*Stored items*.
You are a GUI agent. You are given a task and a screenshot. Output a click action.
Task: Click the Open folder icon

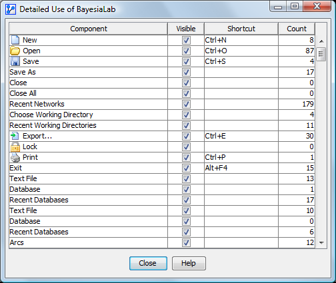pos(15,51)
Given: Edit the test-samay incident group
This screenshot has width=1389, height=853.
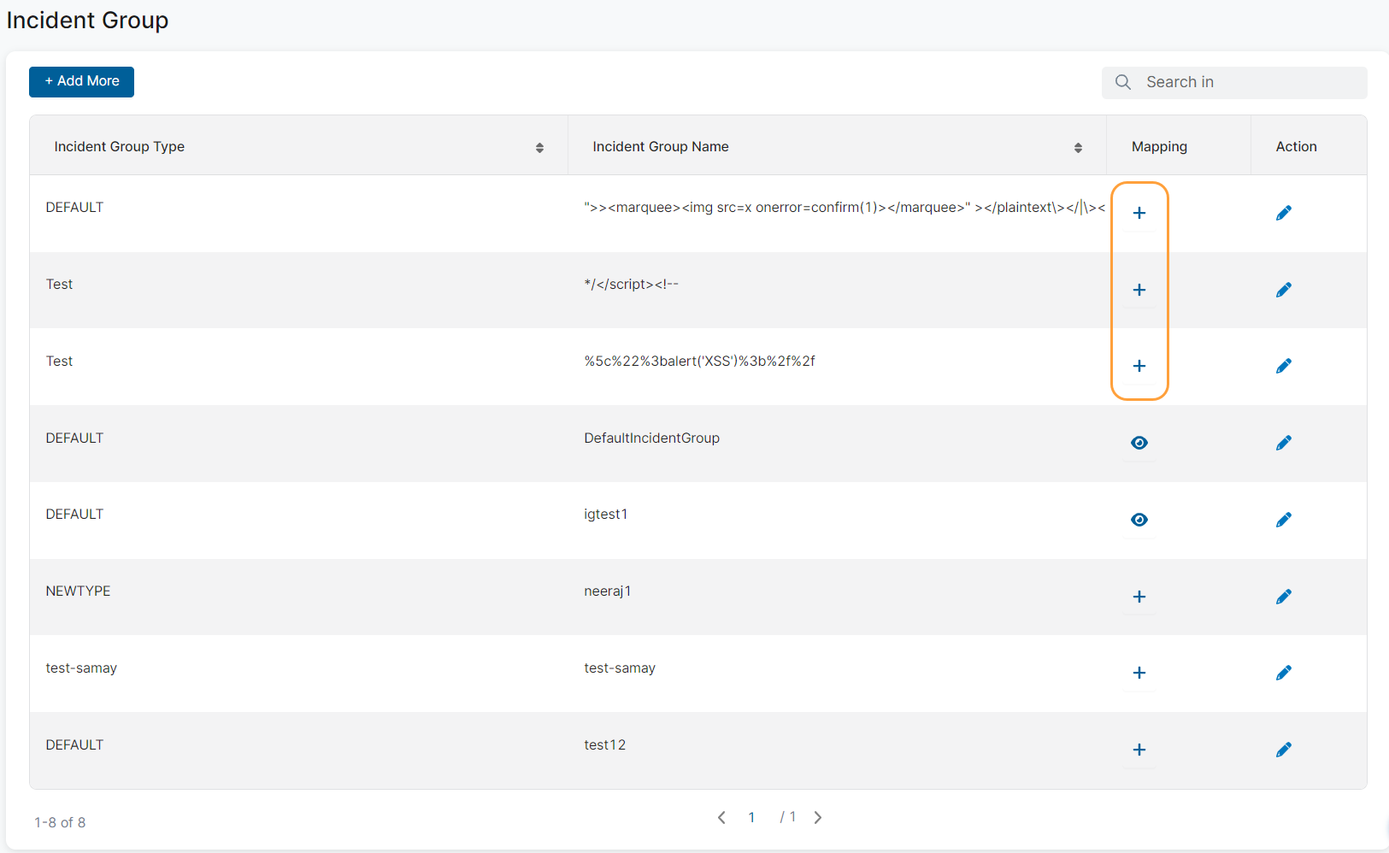Looking at the screenshot, I should [1284, 673].
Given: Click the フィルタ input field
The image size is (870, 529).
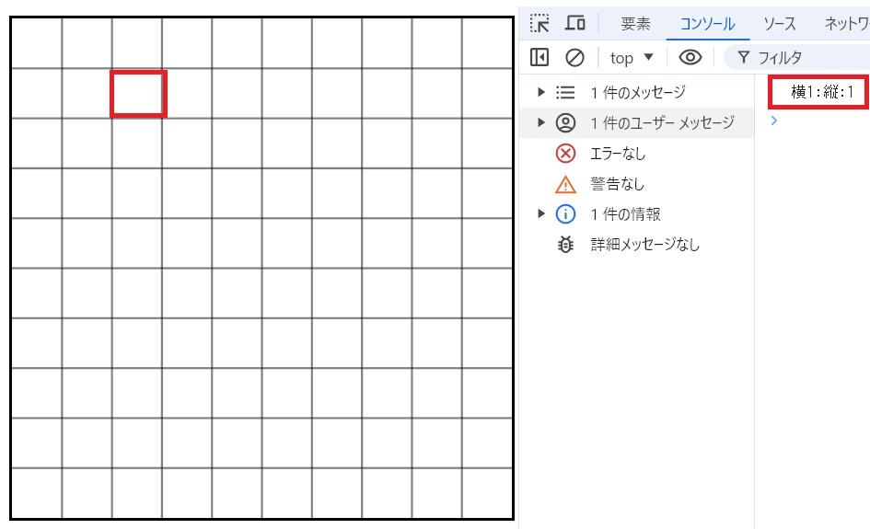Looking at the screenshot, I should click(x=798, y=57).
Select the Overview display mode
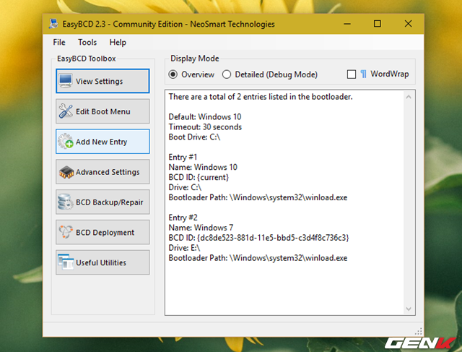The image size is (462, 352). click(x=173, y=74)
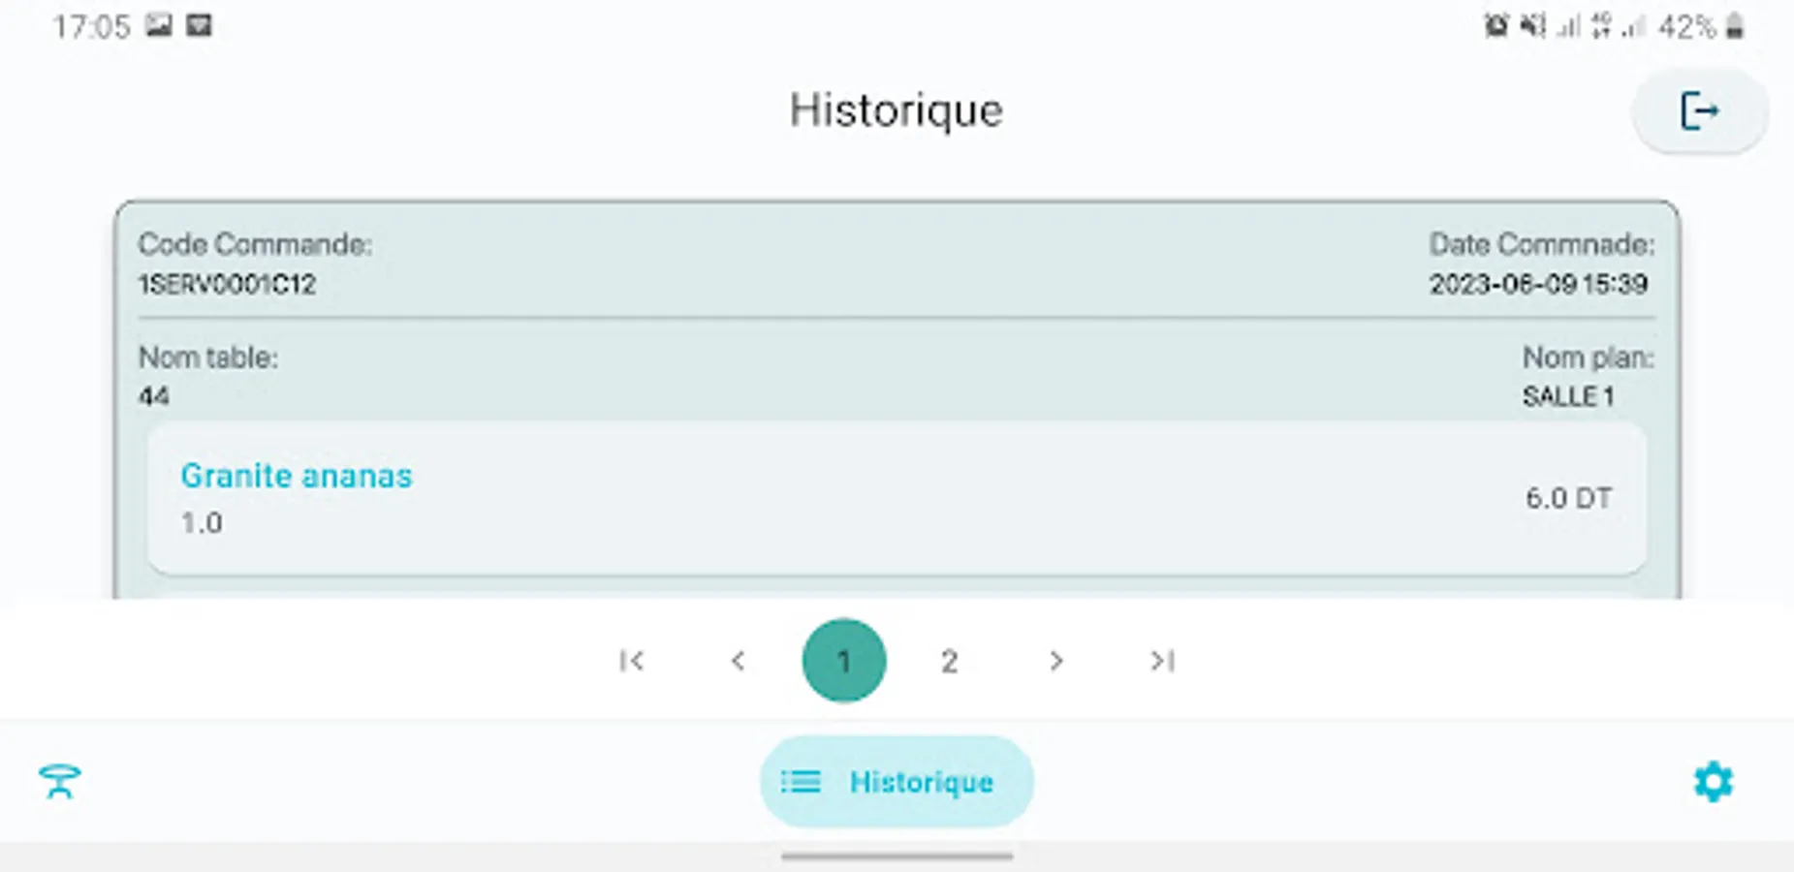Open the Granite ananas order item
Image resolution: width=1794 pixels, height=872 pixels.
tap(296, 476)
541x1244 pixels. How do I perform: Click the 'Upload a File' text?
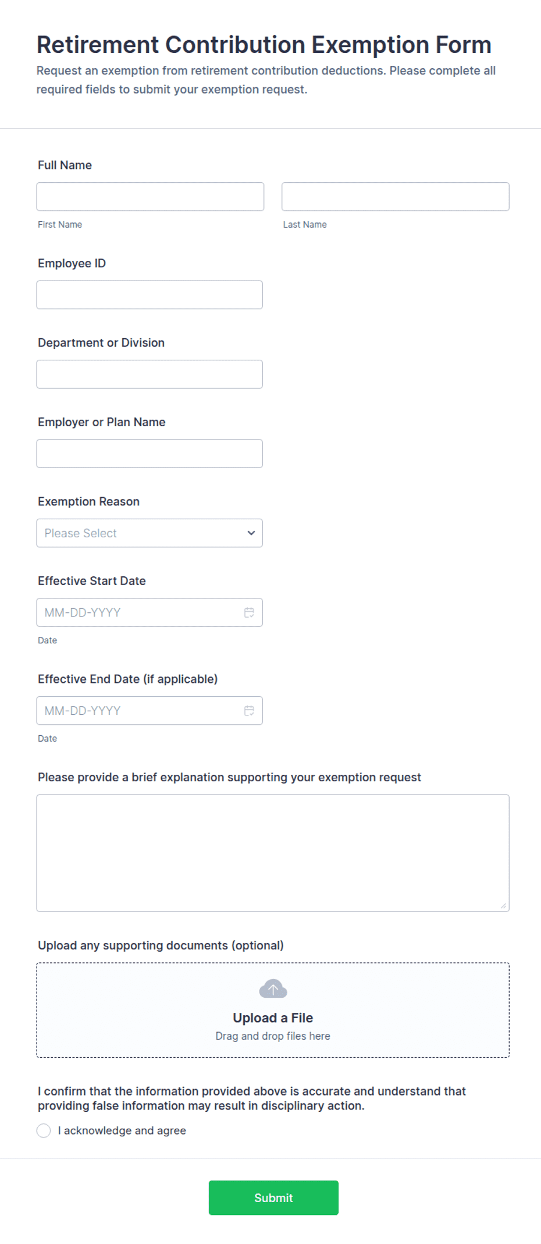(273, 1018)
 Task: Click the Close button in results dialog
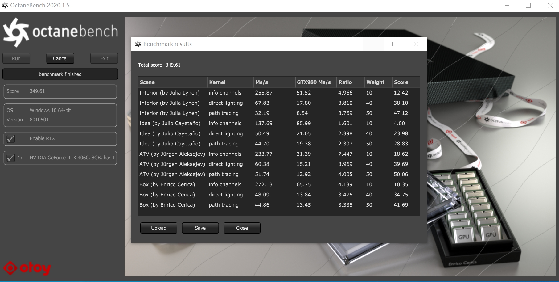pos(242,228)
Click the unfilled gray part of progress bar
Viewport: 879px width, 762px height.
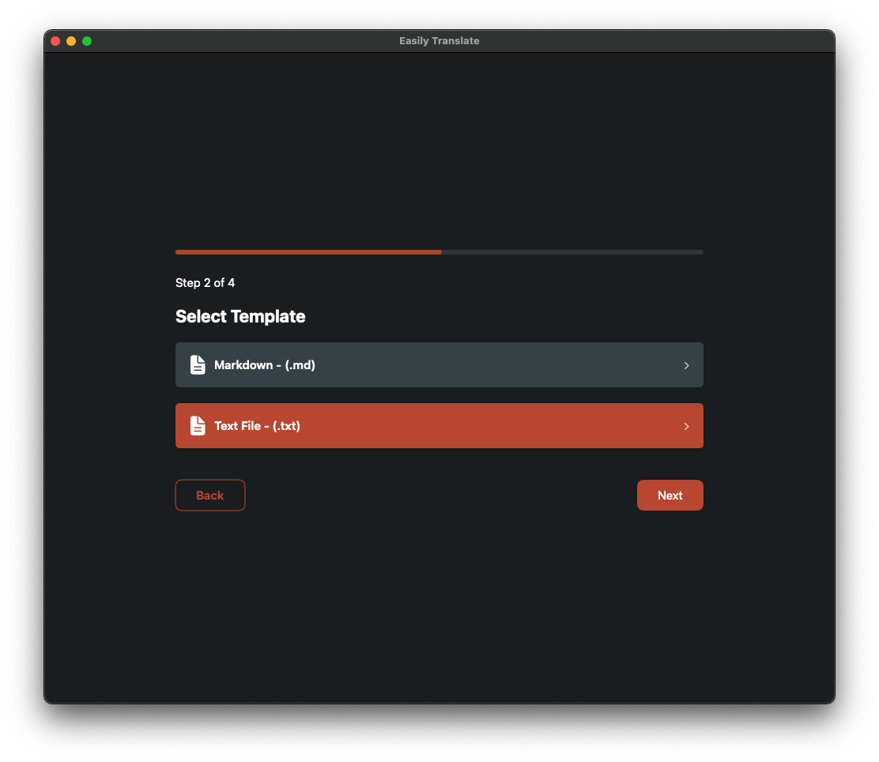click(572, 252)
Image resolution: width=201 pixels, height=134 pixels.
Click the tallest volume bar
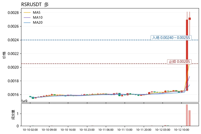[187, 115]
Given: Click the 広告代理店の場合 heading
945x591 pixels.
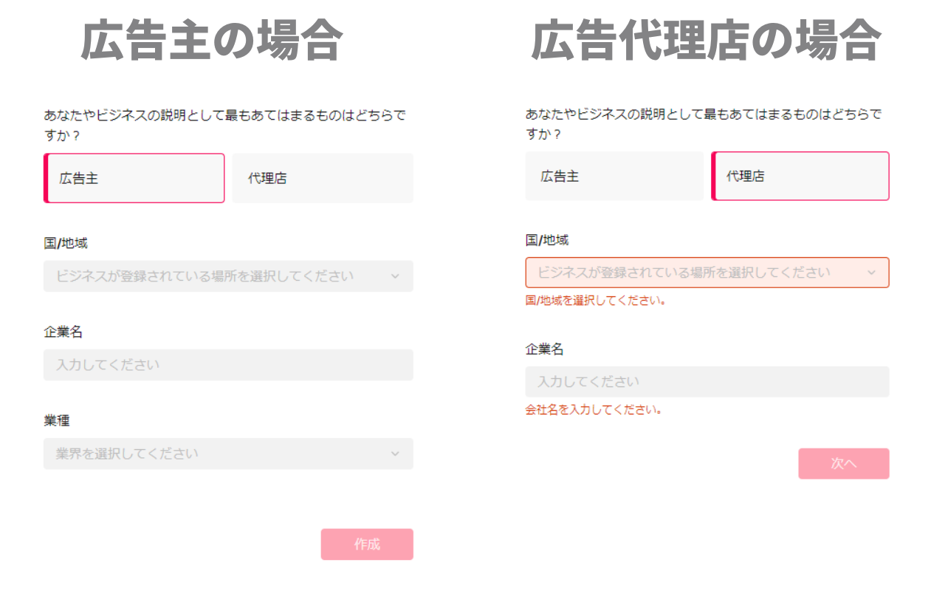Looking at the screenshot, I should [705, 41].
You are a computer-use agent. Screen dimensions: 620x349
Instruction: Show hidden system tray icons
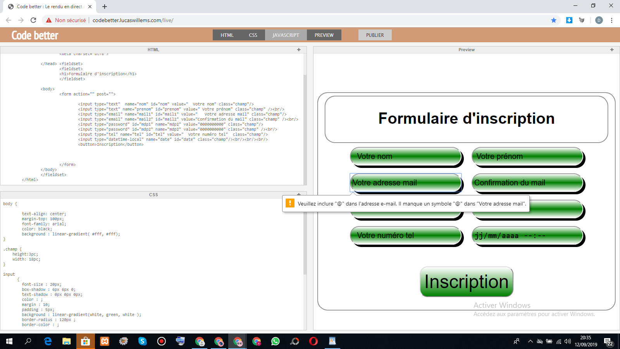pos(530,341)
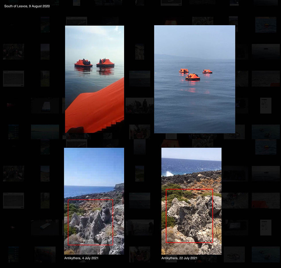The image size is (281, 268).
Task: Click the right raft in two-raft photo
Action: point(106,63)
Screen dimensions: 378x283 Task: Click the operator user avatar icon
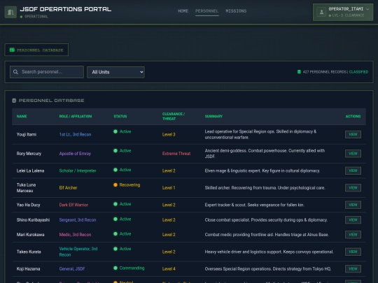(x=321, y=12)
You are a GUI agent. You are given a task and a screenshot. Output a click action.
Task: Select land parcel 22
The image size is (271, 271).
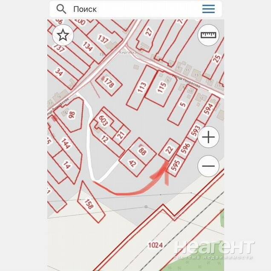click(170, 150)
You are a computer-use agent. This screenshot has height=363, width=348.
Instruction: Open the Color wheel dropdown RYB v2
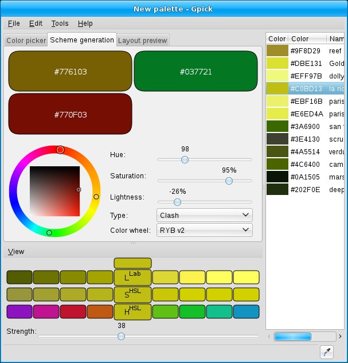click(204, 230)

*Aim of the exercise*. Write out every line of the entries above exactly, and omit their pictures.

*Written answer*.
You are a GUI agent. You are given a task and a screenshot. Output a click action.
Task: Click the Open folder icon

pos(15,51)
Given: Edit the test-samay incident group
This screenshot has width=1389, height=853.
Looking at the screenshot, I should [1284, 673].
Given: Click the フィルタ input field
The image size is (870, 529).
Looking at the screenshot, I should click(x=798, y=57).
Select the Overview display mode
The image size is (462, 352). click(x=173, y=74)
Open the Granite ananas order item
Image resolution: width=1794 pixels, height=872 pixels.
tap(296, 476)
541x1244 pixels. How do I perform: Click the 'Upload a File' text?
(273, 1018)
 Task: Click the Close button in results dialog
pos(242,228)
Click the unfilled gray part of progress bar
Viewport: 879px width, 762px height.
click(572, 252)
Image resolution: width=201 pixels, height=134 pixels.
Click the tallest volume bar
[187, 115]
Given: Click the 広告代理店の場合 heading
945x591 pixels.
Looking at the screenshot, I should [705, 41].
You are a computer-use agent. Screen dimensions: 620x349
Instruction: Show hidden system tray icons
pos(530,341)
The image size is (281, 268).
Task: Click the right raft in two-raft photo
Action: point(106,63)
Screen dimensions: 378x283 Task: Click the operator user avatar icon
(x=321, y=12)
You are a GUI agent. You are given a task and a screenshot. Output a click action.
Task: Select land parcel 22
The image size is (271, 271).
click(170, 150)
You are a computer-use agent. This screenshot has height=363, width=348.
Instruction: Open the Color wheel dropdown RYB v2
click(204, 230)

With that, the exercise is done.